Are Christian NGOs Different?

 
The article, “Faith in Development," written by Bryant Myers, Alan Waites and Bruce Wilkinson in the winter/spring issue of the Georgetown Journal of International Affairs, argues that the modern Western world largely regards spiritual matters as separate from and subordinate to scientific and material realities. Faith-based non-governmental organizations (NGOs), on the other hand, embrace religion as a source of well-being as well as an essential component of identity. They believe that the causes of and solutions to poverty include the spiritual as well as the material. The resulting distinct motivations translate into differences in organization, administration, and function compared to non-faith-based NGOs.
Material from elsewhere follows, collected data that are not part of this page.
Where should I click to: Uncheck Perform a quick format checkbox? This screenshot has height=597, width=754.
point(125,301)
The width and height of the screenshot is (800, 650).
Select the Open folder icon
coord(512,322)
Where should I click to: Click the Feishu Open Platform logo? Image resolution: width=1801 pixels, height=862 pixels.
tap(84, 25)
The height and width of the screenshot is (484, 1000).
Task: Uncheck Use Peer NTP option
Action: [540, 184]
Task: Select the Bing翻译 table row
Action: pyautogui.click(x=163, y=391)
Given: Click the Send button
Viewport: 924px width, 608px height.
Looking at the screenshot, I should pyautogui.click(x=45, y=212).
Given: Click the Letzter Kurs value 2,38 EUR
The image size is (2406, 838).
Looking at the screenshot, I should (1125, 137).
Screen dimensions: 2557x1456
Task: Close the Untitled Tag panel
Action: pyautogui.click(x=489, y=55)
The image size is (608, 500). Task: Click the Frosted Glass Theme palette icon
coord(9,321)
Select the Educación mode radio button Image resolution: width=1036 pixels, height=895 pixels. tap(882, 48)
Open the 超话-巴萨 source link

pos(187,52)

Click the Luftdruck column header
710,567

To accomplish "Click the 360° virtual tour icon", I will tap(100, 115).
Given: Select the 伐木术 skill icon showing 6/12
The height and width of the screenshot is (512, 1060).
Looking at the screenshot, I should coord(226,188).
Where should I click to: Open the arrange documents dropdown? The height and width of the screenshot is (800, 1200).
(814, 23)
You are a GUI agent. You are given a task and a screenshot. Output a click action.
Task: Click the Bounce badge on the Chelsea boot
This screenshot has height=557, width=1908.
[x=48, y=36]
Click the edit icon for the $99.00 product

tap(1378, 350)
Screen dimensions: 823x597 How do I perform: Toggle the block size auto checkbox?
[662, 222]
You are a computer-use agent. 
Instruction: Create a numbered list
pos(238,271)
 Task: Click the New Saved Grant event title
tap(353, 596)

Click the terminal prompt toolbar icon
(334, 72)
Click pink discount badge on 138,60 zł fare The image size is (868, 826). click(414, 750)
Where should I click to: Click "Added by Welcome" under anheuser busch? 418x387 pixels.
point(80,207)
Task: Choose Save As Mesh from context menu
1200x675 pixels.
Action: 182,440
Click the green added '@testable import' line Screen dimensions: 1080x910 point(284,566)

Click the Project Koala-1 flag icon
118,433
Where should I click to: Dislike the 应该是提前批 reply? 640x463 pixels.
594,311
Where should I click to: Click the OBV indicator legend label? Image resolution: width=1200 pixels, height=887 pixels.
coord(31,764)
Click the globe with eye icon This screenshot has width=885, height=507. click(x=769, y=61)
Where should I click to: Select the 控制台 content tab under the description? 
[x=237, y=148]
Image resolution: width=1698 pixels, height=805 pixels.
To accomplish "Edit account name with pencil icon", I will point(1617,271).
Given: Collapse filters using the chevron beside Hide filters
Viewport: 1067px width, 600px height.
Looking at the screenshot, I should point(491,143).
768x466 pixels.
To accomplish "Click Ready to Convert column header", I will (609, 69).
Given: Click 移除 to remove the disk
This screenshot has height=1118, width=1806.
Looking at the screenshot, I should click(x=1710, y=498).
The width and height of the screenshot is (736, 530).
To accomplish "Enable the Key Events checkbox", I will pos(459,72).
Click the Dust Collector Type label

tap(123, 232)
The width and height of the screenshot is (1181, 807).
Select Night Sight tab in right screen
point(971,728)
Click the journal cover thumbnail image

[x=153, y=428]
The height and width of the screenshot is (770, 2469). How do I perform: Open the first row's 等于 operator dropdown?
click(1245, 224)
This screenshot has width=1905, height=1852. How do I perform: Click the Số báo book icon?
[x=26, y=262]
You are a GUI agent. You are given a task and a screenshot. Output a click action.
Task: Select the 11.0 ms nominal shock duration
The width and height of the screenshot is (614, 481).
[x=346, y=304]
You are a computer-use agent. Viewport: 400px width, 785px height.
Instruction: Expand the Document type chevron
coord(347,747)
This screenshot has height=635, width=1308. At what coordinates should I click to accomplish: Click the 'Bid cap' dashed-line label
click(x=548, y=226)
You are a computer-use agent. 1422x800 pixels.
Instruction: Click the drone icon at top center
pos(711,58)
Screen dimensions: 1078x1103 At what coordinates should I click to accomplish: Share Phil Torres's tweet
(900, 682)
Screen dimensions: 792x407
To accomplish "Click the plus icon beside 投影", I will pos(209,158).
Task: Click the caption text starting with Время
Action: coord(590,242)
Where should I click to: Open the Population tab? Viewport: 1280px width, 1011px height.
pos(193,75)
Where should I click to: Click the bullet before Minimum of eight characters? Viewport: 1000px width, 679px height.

Faith-based organizations believe in the spirituality of development. In fact, faith informs the very definition of "development." Rather than adhere to the Western world's definition of development on purely economic or quality-of-life criteria, faith-based NGOs look for spiritual and moral progress; the emphasis is on being more, not just having more. The cultural, moral, spiritual, and religious dimensions of human life should not be separated from the materialistic, economic, and scientific processes of development practitioners. 

Hence, many faith-based organizations are involved in the search for a new paradigm for economic development that values solidarity and cooperation as highly as it does wealth. Development that focuses only on the economic or the material is inadequate. Rather, development must include the cultural, social, spiritual, and political spheres, echoing the Hebrew tradition: "Where there is no bread, there is no Torah, and where there is no Torah, there is no bread.”

Faith-based organizations believe that development is a means to an end, not an end in itself. The true goal is transformation. The focus is not on transferring resources, building capacity, or increasing choices. It is on changing people.

You can access and read the complete article on the Internet at http://data.georgetown.edu/publications/journal/1_4.htm.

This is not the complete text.